=== PROBLEM ===
When you reach the line containing "This screenshot has height=861, width=1400." in the entries below, start writing out each line exactly, and stop after the line containing "Click the Find/Replace".

DATASET EXTRACT: Begin

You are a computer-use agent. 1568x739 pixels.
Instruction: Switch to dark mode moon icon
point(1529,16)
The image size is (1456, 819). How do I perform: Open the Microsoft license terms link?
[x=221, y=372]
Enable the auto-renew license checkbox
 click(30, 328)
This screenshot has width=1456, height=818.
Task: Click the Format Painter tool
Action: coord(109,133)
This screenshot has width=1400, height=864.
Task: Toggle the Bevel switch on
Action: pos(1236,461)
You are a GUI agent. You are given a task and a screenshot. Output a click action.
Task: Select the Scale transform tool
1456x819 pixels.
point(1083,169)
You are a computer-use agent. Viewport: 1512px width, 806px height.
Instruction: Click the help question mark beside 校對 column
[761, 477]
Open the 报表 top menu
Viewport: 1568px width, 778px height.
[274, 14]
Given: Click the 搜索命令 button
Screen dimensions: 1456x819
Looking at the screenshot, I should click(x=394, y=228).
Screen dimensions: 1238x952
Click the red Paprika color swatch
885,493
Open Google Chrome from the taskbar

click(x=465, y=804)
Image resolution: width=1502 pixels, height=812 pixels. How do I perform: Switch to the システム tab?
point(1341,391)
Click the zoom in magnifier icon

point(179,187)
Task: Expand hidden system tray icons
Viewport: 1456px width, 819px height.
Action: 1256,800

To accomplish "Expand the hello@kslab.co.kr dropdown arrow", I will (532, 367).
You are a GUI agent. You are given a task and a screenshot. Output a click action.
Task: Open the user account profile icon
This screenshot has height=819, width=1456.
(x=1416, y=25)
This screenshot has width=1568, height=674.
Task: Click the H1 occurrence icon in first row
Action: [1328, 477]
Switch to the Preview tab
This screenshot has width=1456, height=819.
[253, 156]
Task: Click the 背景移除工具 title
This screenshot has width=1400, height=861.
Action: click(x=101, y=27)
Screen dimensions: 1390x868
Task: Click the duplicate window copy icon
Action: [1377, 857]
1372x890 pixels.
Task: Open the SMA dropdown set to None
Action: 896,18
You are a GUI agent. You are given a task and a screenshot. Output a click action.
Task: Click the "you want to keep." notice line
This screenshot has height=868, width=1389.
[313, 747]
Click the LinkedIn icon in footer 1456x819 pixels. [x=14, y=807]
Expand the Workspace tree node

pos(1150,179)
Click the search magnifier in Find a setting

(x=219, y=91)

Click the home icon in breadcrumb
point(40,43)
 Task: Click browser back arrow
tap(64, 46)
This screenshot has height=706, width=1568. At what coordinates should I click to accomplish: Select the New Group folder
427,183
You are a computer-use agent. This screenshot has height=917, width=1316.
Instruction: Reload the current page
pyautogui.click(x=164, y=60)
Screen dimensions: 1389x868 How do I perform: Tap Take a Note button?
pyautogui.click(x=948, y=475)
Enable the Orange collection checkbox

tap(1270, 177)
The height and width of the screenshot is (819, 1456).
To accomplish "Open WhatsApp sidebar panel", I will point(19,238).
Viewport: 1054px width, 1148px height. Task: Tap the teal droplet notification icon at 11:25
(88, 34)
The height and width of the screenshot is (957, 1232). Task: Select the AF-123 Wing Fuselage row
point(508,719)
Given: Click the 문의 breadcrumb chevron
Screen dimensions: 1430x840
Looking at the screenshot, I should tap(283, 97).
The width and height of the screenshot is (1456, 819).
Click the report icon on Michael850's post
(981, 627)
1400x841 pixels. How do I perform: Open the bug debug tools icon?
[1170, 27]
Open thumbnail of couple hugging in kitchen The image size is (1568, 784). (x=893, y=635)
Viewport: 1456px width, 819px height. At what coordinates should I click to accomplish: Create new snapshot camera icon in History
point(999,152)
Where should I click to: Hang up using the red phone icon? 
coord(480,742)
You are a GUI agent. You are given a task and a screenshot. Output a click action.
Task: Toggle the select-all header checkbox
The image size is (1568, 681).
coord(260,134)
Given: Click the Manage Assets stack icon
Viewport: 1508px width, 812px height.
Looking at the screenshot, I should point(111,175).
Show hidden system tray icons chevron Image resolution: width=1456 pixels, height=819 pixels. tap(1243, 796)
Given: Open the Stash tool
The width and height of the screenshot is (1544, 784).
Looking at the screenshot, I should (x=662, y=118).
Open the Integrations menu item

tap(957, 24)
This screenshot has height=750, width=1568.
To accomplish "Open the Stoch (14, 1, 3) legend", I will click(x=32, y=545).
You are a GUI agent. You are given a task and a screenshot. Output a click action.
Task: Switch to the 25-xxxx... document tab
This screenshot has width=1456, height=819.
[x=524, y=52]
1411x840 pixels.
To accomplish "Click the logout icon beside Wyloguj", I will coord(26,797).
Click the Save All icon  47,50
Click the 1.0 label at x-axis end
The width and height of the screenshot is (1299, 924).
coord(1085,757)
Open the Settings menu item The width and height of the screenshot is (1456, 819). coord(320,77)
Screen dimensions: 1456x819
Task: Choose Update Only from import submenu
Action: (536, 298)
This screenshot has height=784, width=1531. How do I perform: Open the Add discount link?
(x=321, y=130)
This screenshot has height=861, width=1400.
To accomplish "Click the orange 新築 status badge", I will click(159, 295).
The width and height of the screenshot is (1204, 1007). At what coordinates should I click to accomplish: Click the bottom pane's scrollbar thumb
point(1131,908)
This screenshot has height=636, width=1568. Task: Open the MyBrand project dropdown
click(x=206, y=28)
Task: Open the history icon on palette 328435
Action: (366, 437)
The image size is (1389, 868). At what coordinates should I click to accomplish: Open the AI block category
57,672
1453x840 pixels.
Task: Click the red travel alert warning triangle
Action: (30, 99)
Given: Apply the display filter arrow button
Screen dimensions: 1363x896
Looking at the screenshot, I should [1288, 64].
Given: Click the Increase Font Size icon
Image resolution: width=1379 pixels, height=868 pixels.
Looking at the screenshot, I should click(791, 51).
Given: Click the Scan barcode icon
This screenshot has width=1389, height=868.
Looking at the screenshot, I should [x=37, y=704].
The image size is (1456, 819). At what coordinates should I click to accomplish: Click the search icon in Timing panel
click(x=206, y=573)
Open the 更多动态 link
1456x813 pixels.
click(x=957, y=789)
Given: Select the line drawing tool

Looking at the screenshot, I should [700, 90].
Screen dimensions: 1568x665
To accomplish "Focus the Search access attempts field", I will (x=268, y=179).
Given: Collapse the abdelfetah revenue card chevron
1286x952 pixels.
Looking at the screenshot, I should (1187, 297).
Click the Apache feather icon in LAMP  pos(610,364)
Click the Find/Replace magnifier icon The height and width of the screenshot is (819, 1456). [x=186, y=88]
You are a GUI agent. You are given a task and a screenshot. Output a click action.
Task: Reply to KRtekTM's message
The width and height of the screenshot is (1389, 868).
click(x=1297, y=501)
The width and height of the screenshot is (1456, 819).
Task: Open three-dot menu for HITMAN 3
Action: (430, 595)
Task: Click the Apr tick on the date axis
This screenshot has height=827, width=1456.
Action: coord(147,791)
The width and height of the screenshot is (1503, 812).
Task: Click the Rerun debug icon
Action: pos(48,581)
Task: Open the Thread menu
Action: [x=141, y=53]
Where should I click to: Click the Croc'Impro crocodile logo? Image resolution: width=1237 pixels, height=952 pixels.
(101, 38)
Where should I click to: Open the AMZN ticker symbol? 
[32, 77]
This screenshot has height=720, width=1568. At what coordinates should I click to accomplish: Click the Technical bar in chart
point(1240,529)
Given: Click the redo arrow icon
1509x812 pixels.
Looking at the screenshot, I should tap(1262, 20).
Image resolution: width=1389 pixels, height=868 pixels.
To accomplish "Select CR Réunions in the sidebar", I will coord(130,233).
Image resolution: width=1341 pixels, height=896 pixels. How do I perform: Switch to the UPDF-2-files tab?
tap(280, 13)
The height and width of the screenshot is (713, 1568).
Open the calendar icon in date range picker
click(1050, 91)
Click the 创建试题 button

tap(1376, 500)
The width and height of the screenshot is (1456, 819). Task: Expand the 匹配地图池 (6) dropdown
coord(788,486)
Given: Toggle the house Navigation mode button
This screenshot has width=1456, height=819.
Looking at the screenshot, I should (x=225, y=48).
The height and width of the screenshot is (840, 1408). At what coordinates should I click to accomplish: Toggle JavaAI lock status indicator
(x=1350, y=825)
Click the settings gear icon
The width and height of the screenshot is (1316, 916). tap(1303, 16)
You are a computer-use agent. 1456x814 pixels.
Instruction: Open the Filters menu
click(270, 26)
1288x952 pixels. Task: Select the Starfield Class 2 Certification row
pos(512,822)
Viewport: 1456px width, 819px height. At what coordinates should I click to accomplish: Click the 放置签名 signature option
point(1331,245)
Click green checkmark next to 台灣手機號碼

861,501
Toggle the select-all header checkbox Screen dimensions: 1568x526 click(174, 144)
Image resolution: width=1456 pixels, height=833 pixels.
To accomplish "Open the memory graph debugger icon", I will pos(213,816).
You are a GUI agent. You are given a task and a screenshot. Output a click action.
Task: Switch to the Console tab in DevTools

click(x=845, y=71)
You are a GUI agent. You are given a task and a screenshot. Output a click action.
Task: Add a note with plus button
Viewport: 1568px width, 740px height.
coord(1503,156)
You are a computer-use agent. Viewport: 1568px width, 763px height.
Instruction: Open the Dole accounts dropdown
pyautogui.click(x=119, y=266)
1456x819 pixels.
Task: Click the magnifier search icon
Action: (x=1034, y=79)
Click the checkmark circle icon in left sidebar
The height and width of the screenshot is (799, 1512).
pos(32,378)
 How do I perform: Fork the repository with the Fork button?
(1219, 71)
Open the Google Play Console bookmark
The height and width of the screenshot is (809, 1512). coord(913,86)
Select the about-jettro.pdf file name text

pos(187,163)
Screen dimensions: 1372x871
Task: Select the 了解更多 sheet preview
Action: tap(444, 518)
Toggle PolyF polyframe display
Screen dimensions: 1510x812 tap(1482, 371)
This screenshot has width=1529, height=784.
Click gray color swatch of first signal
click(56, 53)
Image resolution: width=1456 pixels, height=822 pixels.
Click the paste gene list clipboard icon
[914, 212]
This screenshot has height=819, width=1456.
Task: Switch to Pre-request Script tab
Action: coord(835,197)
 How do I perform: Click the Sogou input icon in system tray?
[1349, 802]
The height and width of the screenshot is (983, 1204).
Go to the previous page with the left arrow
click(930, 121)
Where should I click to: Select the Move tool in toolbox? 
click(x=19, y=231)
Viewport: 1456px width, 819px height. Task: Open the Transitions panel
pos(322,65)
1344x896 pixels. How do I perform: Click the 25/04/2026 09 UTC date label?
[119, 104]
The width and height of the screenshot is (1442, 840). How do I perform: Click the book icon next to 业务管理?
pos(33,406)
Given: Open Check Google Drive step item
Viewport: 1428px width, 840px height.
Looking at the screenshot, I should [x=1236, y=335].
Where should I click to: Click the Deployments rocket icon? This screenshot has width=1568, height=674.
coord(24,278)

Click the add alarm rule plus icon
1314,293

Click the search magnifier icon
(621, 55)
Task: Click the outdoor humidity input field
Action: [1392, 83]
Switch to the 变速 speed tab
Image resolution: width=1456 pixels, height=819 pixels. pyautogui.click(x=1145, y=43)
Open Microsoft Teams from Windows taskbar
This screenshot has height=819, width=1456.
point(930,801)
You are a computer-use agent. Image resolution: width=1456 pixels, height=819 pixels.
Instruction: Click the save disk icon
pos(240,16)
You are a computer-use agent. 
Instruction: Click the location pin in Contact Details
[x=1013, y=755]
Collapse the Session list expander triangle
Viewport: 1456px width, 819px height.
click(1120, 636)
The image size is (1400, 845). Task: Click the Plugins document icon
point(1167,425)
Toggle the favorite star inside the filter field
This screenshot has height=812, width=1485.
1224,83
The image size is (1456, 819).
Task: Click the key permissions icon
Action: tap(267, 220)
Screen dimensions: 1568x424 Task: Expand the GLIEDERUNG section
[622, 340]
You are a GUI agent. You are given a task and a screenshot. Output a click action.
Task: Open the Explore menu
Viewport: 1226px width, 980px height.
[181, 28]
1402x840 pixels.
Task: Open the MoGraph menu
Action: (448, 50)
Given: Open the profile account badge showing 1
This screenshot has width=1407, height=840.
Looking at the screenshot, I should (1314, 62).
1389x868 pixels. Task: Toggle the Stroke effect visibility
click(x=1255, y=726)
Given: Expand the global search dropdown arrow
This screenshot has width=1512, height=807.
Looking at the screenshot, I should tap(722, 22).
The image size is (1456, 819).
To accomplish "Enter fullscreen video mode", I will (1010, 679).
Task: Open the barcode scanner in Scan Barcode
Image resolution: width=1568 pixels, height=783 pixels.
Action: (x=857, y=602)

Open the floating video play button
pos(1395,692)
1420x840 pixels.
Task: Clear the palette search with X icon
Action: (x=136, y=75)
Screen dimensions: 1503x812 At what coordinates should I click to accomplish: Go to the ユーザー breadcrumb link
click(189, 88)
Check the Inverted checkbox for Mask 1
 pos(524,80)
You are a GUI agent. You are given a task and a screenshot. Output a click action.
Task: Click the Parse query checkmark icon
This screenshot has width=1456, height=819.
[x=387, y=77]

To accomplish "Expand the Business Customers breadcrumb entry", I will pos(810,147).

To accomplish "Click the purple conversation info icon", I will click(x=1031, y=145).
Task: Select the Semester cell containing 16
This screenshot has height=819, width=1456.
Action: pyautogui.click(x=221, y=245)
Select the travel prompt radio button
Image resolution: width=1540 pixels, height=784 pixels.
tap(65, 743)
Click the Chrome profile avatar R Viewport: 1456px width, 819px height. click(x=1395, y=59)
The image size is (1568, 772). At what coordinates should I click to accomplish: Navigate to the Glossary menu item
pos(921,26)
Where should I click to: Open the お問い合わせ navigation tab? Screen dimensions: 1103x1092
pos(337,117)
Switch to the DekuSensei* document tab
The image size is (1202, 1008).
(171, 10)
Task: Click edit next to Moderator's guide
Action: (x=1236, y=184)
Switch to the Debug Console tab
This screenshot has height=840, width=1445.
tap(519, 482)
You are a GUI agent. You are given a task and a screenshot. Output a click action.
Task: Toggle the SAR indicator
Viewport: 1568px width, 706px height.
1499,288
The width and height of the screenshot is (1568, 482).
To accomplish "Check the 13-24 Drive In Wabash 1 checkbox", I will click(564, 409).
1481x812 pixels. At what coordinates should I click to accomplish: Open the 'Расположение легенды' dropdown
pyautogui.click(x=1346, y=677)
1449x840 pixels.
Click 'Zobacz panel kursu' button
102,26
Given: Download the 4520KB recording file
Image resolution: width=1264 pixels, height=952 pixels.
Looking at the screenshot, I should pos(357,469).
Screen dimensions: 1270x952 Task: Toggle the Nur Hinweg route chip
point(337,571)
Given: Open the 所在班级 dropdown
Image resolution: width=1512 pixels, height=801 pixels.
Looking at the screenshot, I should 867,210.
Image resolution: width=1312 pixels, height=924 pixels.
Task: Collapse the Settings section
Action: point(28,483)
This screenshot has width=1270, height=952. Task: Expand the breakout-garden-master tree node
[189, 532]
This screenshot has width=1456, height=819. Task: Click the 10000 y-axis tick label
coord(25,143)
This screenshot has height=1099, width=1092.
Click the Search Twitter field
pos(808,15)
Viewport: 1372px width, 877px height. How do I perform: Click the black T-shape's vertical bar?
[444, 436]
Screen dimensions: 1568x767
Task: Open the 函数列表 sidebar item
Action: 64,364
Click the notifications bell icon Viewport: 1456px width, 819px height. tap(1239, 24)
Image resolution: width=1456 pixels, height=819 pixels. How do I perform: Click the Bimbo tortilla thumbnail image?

DATASET EXTRACT: End

=== WORKED SOLUTION ===
This screenshot has height=861, width=1400.
To accomplish "Click the orange 新築 status badge", I will click(159, 295).
The width and height of the screenshot is (1204, 1007). At what coordinates should I click to accomplish: Click the bottom pane's scrollbar thumb
point(1131,908)
This screenshot has height=636, width=1568. Task: Open the MyBrand project dropdown
click(x=206, y=28)
Task: Open the history icon on palette 328435
Action: (366, 437)
The image size is (1389, 868). At what coordinates should I click to accomplish: Open the AI block category
57,672
1453x840 pixels.
Task: Click the red travel alert warning triangle
Action: (30, 99)
Given: Apply the display filter arrow button
Screen dimensions: 1363x896
Looking at the screenshot, I should [1288, 64].
Given: Click the Increase Font Size icon
Image resolution: width=1379 pixels, height=868 pixels.
Looking at the screenshot, I should click(791, 51).
Given: Click the Scan barcode icon
This screenshot has width=1389, height=868.
Looking at the screenshot, I should [x=37, y=704].
The image size is (1456, 819). At what coordinates should I click to accomplish: Click the search icon in Timing panel
click(x=206, y=573)
Open the 更多动态 link
1456x813 pixels.
click(x=957, y=789)
Given: Select the line drawing tool

Looking at the screenshot, I should [700, 90].
Screen dimensions: 1568x665
To accomplish "Focus the Search access attempts field", I will (x=268, y=179).
Given: Collapse the abdelfetah revenue card chevron
1286x952 pixels.
Looking at the screenshot, I should (1187, 297).
Click the Apache feather icon in LAMP  pos(610,364)
Click the Find/Replace magnifier icon The height and width of the screenshot is (819, 1456). [x=186, y=88]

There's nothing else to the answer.